5.- The concept of dragons here is quite original, how did you imagine them?

Writing about dragons is a tricky thing these days. On one hand, they’re one of our most beloved fantasy creatures. On the other hand, they’ve been done so frequently that they can feel tired when the author doesn’t have something new to add to their lore, and that lore has been explored so many times that it’s difficult to find your own space. In this story, I wanted to create something familiar but had a distinctive flavor. I knew that if I could do that, I could give the reader a sense of wonder with an element that could easily feel mundane at this point.

Their imagining started with looking at how they’d been depicted in many stories that had come before me, then I took some of those ideas and flipped them on their head. What if the dragons weren’t old things, but new? What if the characteristics normally associated with dragons were different or even the opposite? How do I combine all of that with the world I’ve built? Those questions led to how I envisioned the dragons in The Continua Chronicles.

6.- Strangers in the Promised Land is published at the end of October, what can you tell us about it?

The story comes in at a much shorter page count that The Seventh Cadence, but it’s still a fantastic little story. It follows two of the characters from the first novel on a side quest that occurs between Books 1 and 2. It’s tense and suspenseful and gives the reader more information about what’s going on than any of the characters have on their own, which adds a different approach to enjoyment compared to the first novel.

7.- Could you talk to us a little bit more about why you decided to publish with Emergent Realms?

Emergent Realms is an indie publishing house that I built with another author/editor for us to release our books with. We recently added another author to the team, and we’d love to work with more authors as we are prepared to take on new projects. If you’re interested in working with us, shoot us a line. It’s like self-publishing but with many more of the perks of having a traditional deal when it comes to cost.

8.- Which authors would you say are your biggest influences?

Robert Jordan, Margaret Weis & Tracy Hickman, Brandon Sanderson, Becky Chambers, and Frank Herbert are all easy to point to as influences.

9.- What can we expect from Jim Wilbourne in the future?

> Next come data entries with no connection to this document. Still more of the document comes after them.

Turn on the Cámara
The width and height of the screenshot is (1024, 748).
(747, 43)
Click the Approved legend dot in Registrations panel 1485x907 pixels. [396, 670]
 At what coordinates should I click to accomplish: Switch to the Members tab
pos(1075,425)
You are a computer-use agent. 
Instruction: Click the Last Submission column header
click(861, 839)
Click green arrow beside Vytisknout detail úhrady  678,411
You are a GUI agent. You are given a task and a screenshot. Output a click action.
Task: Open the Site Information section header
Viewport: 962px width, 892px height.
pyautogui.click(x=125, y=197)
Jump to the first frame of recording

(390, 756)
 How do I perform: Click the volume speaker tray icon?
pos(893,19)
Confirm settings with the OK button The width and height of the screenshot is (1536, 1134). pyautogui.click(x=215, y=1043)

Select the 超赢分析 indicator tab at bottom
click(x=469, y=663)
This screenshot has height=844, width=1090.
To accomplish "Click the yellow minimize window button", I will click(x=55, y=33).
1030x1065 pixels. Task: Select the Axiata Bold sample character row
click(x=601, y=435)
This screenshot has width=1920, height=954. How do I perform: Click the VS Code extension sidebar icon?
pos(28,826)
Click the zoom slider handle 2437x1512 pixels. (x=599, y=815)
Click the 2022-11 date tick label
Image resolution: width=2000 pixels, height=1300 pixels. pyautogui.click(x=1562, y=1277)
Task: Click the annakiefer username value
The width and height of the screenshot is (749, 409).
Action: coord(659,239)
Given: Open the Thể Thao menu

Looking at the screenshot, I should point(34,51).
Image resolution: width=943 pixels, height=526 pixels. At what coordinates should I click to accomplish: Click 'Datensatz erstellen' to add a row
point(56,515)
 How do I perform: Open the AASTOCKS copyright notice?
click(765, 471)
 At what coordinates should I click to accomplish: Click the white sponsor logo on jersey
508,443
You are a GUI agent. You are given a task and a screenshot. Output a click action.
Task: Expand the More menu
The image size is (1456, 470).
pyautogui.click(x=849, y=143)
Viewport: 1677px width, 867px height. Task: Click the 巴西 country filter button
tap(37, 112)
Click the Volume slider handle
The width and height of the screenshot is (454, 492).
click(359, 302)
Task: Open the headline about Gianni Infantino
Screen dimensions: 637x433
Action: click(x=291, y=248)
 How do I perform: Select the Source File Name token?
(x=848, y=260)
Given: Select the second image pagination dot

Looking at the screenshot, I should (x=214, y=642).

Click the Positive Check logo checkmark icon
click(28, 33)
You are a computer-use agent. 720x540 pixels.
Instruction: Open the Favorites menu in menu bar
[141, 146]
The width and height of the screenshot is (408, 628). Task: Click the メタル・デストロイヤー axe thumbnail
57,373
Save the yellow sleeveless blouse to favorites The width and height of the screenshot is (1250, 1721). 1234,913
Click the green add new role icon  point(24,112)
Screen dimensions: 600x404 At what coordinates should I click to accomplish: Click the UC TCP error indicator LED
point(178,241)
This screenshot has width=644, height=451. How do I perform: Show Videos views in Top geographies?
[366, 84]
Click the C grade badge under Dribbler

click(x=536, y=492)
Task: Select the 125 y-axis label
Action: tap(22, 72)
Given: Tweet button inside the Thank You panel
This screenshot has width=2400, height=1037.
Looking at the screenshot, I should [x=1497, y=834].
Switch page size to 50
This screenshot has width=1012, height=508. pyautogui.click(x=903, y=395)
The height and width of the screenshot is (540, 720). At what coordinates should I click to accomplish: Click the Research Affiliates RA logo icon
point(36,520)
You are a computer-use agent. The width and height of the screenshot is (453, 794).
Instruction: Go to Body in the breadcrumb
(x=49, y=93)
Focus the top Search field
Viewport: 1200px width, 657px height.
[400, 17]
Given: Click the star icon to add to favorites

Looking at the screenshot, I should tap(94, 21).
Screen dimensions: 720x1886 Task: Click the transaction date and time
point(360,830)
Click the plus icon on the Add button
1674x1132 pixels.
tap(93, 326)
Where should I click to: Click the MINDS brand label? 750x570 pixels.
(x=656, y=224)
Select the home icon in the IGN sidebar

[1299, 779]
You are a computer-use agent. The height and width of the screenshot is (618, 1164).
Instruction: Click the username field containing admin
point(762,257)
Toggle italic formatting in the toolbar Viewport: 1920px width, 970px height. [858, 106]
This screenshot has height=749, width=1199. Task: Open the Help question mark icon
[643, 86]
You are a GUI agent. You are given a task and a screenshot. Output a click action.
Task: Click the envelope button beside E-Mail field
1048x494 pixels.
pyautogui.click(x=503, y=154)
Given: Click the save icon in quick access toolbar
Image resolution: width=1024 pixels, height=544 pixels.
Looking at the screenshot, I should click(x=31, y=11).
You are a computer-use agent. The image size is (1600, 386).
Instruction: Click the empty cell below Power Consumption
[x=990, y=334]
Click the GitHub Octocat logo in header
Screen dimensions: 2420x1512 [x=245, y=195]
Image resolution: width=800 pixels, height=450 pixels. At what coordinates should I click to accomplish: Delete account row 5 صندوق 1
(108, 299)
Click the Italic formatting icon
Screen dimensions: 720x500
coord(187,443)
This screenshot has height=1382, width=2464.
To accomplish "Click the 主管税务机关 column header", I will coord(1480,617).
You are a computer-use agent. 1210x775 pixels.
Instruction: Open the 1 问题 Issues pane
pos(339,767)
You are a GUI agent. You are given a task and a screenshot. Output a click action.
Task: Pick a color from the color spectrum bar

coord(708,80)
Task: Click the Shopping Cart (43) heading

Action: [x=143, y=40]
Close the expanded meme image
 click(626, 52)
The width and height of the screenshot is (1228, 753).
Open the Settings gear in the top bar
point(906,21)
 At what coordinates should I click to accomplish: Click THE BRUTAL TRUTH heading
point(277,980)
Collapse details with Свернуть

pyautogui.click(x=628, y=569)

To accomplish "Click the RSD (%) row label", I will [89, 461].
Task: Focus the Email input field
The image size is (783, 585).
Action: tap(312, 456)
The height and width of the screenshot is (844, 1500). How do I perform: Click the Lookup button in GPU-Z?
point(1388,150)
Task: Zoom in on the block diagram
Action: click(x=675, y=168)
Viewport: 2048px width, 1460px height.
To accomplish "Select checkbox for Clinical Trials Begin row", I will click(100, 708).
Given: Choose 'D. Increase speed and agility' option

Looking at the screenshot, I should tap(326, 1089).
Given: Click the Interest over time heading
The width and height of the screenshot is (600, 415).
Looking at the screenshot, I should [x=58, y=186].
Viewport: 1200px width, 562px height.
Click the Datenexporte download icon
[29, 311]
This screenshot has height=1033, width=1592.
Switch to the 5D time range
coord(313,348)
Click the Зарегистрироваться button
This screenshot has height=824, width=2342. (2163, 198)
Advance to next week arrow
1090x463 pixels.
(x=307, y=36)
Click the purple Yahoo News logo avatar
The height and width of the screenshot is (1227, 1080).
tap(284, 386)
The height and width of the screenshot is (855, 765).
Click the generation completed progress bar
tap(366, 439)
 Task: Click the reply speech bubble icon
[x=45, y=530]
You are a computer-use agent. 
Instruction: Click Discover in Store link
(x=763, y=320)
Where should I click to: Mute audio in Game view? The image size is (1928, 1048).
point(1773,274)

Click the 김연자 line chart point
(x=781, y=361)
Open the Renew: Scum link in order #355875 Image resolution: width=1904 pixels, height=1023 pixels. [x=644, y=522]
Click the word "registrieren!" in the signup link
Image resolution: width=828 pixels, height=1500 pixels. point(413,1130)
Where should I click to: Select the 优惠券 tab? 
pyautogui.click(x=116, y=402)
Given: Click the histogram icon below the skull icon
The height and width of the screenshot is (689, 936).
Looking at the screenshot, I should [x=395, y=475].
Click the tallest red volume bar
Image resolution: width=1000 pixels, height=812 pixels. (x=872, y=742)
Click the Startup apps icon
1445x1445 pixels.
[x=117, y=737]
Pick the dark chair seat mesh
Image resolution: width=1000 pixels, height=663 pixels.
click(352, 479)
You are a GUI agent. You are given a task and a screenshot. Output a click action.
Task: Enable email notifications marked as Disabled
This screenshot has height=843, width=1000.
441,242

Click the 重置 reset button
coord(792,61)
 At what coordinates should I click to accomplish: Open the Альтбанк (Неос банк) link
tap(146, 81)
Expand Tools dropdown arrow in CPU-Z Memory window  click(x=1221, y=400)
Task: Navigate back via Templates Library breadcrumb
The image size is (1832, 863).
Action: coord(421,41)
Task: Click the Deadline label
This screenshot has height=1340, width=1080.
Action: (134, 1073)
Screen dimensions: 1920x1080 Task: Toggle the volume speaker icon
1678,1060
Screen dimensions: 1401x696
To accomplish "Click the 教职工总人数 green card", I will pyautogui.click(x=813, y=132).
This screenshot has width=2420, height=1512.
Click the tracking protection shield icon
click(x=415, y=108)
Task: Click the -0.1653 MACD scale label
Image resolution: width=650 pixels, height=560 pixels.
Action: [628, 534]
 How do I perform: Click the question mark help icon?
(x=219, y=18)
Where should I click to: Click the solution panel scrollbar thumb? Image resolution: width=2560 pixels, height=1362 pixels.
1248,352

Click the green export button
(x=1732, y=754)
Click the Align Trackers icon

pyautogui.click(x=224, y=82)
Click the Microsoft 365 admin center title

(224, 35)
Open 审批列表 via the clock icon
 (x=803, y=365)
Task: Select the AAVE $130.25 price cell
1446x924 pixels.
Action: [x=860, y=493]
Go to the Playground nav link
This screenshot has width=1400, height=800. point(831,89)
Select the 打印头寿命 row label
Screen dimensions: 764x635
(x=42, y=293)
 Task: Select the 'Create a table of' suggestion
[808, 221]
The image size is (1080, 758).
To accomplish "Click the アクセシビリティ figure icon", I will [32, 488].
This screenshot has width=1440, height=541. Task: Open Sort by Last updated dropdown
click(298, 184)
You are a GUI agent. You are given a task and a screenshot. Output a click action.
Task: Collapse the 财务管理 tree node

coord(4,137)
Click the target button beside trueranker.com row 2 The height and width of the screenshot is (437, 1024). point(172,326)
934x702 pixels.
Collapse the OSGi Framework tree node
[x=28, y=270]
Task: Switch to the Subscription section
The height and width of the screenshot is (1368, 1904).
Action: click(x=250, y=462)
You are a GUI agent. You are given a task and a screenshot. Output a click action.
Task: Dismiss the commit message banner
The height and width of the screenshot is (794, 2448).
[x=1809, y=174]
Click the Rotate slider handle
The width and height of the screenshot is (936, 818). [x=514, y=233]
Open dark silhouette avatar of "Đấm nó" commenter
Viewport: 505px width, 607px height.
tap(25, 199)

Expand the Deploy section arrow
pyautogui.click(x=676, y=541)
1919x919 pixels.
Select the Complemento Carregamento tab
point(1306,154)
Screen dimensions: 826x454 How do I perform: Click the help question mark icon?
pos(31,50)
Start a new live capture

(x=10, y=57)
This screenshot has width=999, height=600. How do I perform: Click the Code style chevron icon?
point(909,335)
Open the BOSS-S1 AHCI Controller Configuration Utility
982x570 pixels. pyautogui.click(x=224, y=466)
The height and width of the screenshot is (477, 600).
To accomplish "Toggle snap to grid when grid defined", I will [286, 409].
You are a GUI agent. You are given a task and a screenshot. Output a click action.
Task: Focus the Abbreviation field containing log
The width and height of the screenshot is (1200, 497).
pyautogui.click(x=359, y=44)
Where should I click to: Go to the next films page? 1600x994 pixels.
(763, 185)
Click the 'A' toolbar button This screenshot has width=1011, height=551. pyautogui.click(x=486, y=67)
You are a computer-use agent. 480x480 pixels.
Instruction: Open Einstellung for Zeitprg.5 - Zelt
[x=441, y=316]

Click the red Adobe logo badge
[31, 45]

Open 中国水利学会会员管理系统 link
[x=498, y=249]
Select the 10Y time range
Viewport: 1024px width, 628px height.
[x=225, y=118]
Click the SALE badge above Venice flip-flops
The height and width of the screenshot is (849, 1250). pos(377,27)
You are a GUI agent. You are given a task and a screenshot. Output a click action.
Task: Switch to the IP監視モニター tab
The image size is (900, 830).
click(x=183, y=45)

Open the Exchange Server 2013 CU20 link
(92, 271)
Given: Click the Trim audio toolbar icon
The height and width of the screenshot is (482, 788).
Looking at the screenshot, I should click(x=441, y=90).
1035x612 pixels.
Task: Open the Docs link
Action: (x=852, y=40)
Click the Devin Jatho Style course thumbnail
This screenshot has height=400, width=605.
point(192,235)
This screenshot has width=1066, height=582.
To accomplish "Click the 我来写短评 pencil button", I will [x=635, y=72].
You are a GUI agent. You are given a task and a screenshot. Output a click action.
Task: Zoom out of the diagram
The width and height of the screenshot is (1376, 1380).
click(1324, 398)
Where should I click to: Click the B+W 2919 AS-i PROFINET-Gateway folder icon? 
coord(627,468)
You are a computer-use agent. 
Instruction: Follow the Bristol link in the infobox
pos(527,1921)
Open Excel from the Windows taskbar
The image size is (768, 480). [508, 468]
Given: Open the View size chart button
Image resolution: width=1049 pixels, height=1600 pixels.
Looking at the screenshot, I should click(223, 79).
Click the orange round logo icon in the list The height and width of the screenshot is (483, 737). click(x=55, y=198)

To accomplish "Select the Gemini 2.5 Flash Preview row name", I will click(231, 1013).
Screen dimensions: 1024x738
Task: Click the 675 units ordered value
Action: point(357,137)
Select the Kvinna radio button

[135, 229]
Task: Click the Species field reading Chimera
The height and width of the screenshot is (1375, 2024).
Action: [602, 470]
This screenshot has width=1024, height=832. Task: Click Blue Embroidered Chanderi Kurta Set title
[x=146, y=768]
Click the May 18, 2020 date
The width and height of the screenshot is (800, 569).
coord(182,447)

More books, the occasional rock/metal song, and whatever else my wife lets me get away with.

10.- Is there somebody you would like to shout out for helping you or for being a support to you?

Andrew’s Wizardly Reads and Dominish Books on YouTube were both big parts of helping my book get in front of a lot of people who were willing to give me a shot.

Debzi Overstreet (@the_bookwyrms_bookshelf), Chelsea Semonco (@jupiterdropsco), Alex (@alexbetweenpages), Aniko (@bookaholicqueen), and Alyssa (@nerdynursereads) have been a fantastic help over on Instagram.

And on Twitter, John (@J0hnADouglas) has been ride-or-die level supportive to me and many other up-and-coming indie authors.

My editors and beta readers also deserve a shoutout as well.